On the train, travelers will have an opportunity to relax, enjoy fine-dining meals and immerse themselves in the region’s culture via onboard encounters with musicians, storytellers and artisans. All three carriage styles—Pullman, State and Presidential—are outfitted with air conditioning and private bathrooms. They’re decorated with cherry wood paneling and a rich red and blue color palette.
The E&O dates back to the early 1990s, when businessman James Sherwood bought the carriages in Japan, then transported them to Singapore for renovations, according to Belmond. The train made its first trip from Bangkok to Singapore in 1993 and became a favorite among vacationers who prefer the slow, nostalgic pace of rail travel.

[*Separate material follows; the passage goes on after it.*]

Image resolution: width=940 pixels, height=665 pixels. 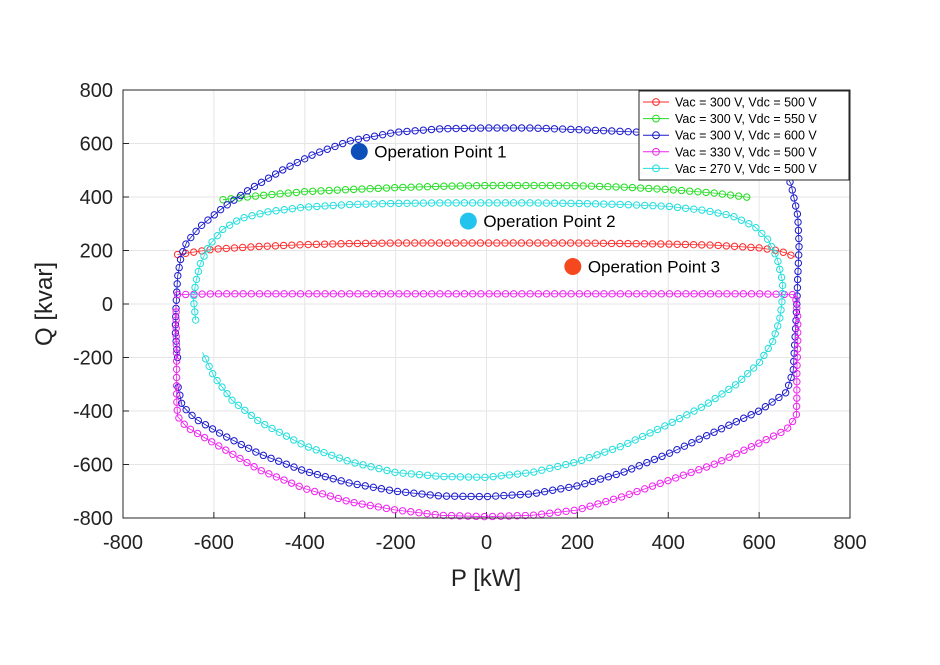 What do you see at coordinates (486, 578) in the screenshot?
I see `x-axis-label: P [kW]` at bounding box center [486, 578].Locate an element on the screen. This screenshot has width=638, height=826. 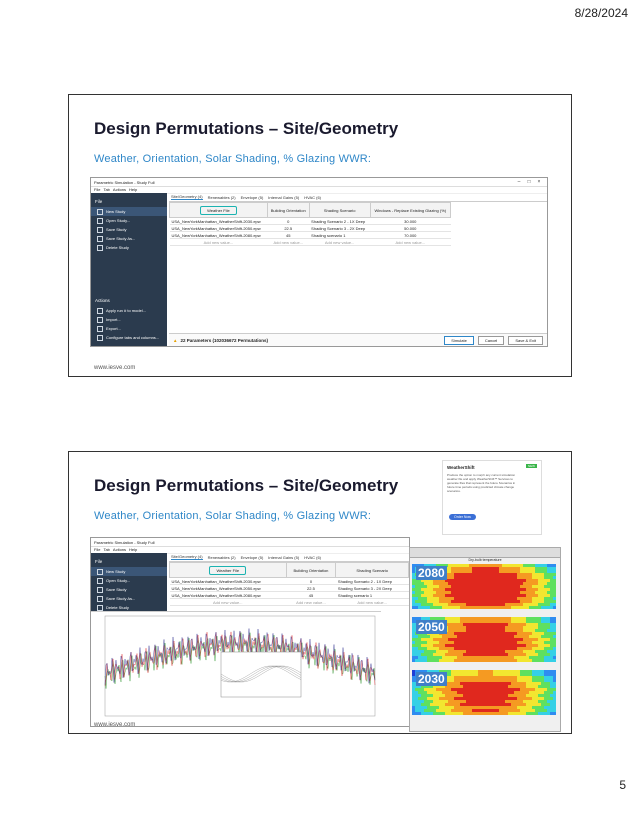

Belmond also operates the Venice Simplon-Orient-Express, another high-end train that runs between several European cities—including Amsterdam, London, Paris, Venice and Prague.
Following pandemic closures, luxury train travel seems to be making a comeback around the world. The French travel company Accor is in the process of modernizing 17 carriages from the historic Orient Express route, with a goal of welcoming passengers onboard in the next few years. That company is also operating the Orient Express La Dolce Vita train in Italy.
The popularity of such experiences is likely here to stay, as Arnaud Champenois, a spokesperson for Belmond, tells Tatler Asia’s Coco Marett.
“In the [era] of post-pandemic travel, and as demand for greener alternatives to flying are on the rise, we expect interest in long-distance train journeys will continue to grow,” he says.